Al Gore came to New York on Wednesday to do some saber rattling at traditional ad agencies — and to talk up his media company.
Current, a cable and satellite television network and Internet site, streams news and other content created by viewers and professionals. It also promotes development of consumer-generated video ads on behalf of businesses such as Toyota, Sony, and Hewlett-Packard.
“Instead of spending $350,000 and up to produce an ad…we put a creative brief on the [Current] Web site,” said Gore, chairman of Current, while speaking at the Digital Content NewFront hosted by Digitas and its brand content business, The Third Act.
Typically, 200 or more people create and submit videos in response to a Current creative brief or assignment to produce a so-called viewer-created advertisement or VCAM.
For one assignment, Current is seeking a video to promote Axe Hair products. “Guys don’t want to hear that they have bad hair,” the assignment reads. “We’re hoping you can help us show guys the truth about what real girls think about their hair. Tell it like it is!”
A person who creates an ad is paid as little as $1,000 if an advertiser decides to evaluate the ad. If an ad is aired on Current, the creator gets $2,500 and if the advertiser decides to air the ad elsewhere, the creator can get up to $60,000, according to Current’s Web site.
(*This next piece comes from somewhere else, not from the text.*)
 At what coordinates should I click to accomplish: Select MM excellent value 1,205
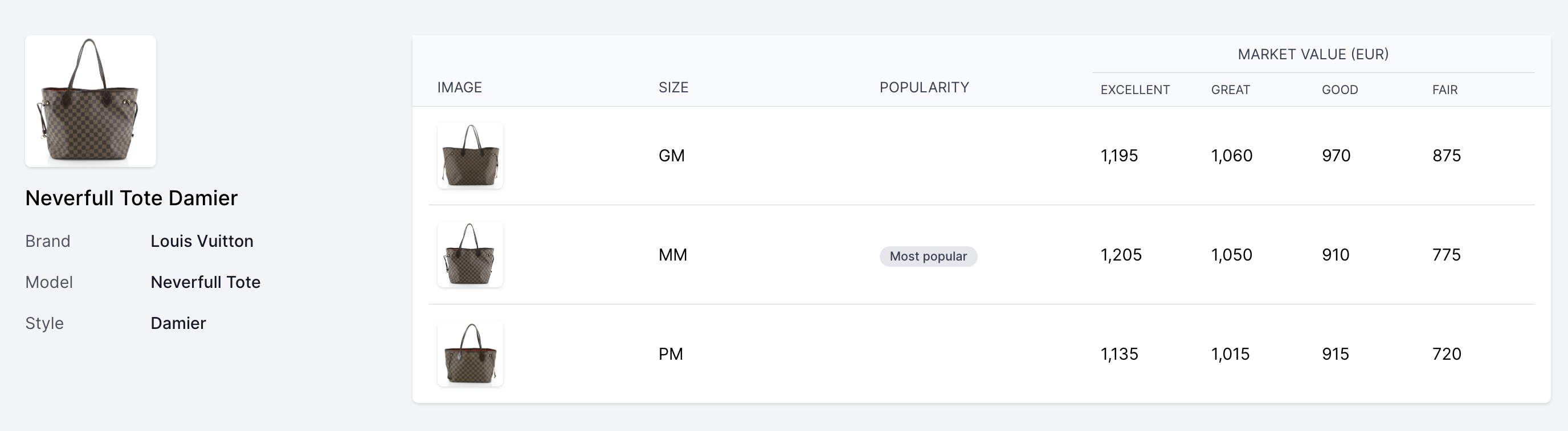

Gore, former U.S. vice president, pointed out that the Internet is known for the “disintermediation of some long-established functions and entities” and that ad agencies are among those businesses affected by change. “Some agencies are fighting against this trend,” he said. “But I’m not sure how long that will be sustainable.”
Ad agencies that succeed will be the ones that redefine their roles, focusing instead on helping businesses shepherd brands. “They will make sure there’s a consistent protection of brand DNA as it moves from one platform to another. That’s one of the new roles for successful agencies,” he said.